BROSSARD, Quebec -- The Montreal Canadiens appear to be just about the only ones who still believe they can make the Stanley Cup Playoffs.
If they want to prove it's still possible, they'll have to start this weekend by sweeping the traditional back-to-back set of matinees on Super Bowl weekend, starting with Connor McDavid and the Edmonton Oilers on Saturday (2 p.m. ET; CBC, SN, RDS, NHL.TV).
"I know that we have two big games this weekend," defenseman P.K. Subban said. "As I've said previously this season, we can't afford to look back and feel sorry for ourselves. We have to look forward. We have a big opportunity here to make a huge push and give ourselves an opportunity to make the playoffs. I don't think there's any doubt in this dressing room that we can still do it."

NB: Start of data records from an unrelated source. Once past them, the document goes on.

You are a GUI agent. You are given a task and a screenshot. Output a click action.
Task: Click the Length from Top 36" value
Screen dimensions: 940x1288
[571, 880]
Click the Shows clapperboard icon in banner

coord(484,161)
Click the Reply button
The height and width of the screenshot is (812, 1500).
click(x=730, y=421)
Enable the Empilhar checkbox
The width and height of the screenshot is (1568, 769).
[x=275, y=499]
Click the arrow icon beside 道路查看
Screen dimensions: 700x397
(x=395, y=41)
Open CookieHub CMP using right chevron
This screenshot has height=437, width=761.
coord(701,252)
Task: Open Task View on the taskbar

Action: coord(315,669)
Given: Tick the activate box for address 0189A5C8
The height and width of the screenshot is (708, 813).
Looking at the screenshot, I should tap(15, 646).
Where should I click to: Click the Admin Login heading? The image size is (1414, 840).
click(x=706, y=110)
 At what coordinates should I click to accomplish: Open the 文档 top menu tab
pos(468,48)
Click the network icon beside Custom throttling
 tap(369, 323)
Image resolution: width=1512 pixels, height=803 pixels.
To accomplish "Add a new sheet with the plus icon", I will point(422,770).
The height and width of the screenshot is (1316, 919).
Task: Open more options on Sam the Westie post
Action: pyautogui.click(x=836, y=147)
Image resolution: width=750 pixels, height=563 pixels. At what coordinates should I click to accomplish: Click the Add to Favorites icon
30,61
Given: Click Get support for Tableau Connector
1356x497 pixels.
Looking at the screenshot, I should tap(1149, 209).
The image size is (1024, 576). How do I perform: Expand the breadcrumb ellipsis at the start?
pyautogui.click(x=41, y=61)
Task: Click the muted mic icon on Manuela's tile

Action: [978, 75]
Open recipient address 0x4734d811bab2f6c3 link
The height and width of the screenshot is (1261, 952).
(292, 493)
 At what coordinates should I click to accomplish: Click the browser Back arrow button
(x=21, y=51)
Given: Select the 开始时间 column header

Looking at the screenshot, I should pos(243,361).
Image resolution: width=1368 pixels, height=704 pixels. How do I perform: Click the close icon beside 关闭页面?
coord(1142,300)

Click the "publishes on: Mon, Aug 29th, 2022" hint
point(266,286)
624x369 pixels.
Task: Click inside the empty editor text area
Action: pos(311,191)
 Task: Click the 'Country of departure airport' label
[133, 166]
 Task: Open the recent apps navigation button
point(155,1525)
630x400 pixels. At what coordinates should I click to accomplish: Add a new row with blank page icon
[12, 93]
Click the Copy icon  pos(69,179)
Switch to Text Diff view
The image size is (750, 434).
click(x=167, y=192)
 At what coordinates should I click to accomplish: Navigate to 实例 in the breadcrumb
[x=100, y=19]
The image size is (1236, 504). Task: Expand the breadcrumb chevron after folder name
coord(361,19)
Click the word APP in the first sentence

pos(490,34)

The doubt comes from the outside, and it surrounds the Canadiens on all sides. Based on the reaction on sports talk radio and social media, the vast majority of the Canadiens' massive fan base has given up hope on the season. Talk of what general manager Marc Bergevin should do to fix the team dominates discussion on every street corner.
Players, coaches and management need to find a way to block it all out, but that's not necessarily easy to do in Montreal, not when everyone is so emotionally invested in the success of the hockey club.
It is often said when the Canadiens are winning, everything seems better in Montreal. Food tastes better. People are nicer. The bitter winter is more bearable.
The opposite is also true when the team is losing, and the people of Montreal have never seen a slide like the 5-20-1 run the Canadiens are mired in.
It is not the worst 26-game stretch in Canadiens history; that distinction belongs to the 1939-40 edition of the club that went 2-22-2, according to the Elias Sports Bureau. But the drastic and sudden nature of the collapse from being one of the top teams in the NHL to being six points out of the second wild card into the playoffs from the Eastern Conference has been a serious jolt to the people here.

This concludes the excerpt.